= Exercise objective =
Find every line containing the string "dropdown" in the data below, and report how many there are, with no other words.

⟨

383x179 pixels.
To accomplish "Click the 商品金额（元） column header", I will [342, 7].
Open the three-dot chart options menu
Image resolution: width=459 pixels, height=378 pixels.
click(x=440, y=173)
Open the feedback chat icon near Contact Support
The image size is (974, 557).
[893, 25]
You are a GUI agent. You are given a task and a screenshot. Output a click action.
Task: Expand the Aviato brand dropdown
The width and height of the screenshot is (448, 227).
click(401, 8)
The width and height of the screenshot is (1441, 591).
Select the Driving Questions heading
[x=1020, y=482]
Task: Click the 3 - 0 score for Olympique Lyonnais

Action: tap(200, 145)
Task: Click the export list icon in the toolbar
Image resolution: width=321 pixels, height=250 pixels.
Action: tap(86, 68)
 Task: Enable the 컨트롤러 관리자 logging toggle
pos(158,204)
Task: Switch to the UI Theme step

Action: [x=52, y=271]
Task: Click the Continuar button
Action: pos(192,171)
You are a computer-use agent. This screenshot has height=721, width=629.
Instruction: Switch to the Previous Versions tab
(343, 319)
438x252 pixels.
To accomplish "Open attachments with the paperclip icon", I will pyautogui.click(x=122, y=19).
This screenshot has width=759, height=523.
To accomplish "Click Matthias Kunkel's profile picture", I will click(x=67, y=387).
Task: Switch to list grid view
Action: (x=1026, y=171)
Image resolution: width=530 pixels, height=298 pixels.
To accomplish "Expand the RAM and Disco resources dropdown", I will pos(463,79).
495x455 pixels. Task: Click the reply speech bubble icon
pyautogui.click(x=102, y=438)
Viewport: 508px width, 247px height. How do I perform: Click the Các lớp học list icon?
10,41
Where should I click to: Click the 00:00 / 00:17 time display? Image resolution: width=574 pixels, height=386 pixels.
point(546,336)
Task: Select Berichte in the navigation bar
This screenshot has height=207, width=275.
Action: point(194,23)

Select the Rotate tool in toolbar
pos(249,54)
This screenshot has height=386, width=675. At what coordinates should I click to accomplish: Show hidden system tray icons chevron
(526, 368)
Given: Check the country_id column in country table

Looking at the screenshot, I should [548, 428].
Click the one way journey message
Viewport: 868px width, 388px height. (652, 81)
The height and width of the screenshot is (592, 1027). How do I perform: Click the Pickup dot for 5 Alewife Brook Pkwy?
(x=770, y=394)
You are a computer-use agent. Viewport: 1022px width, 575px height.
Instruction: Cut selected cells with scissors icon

⟩

= Exercise response =
2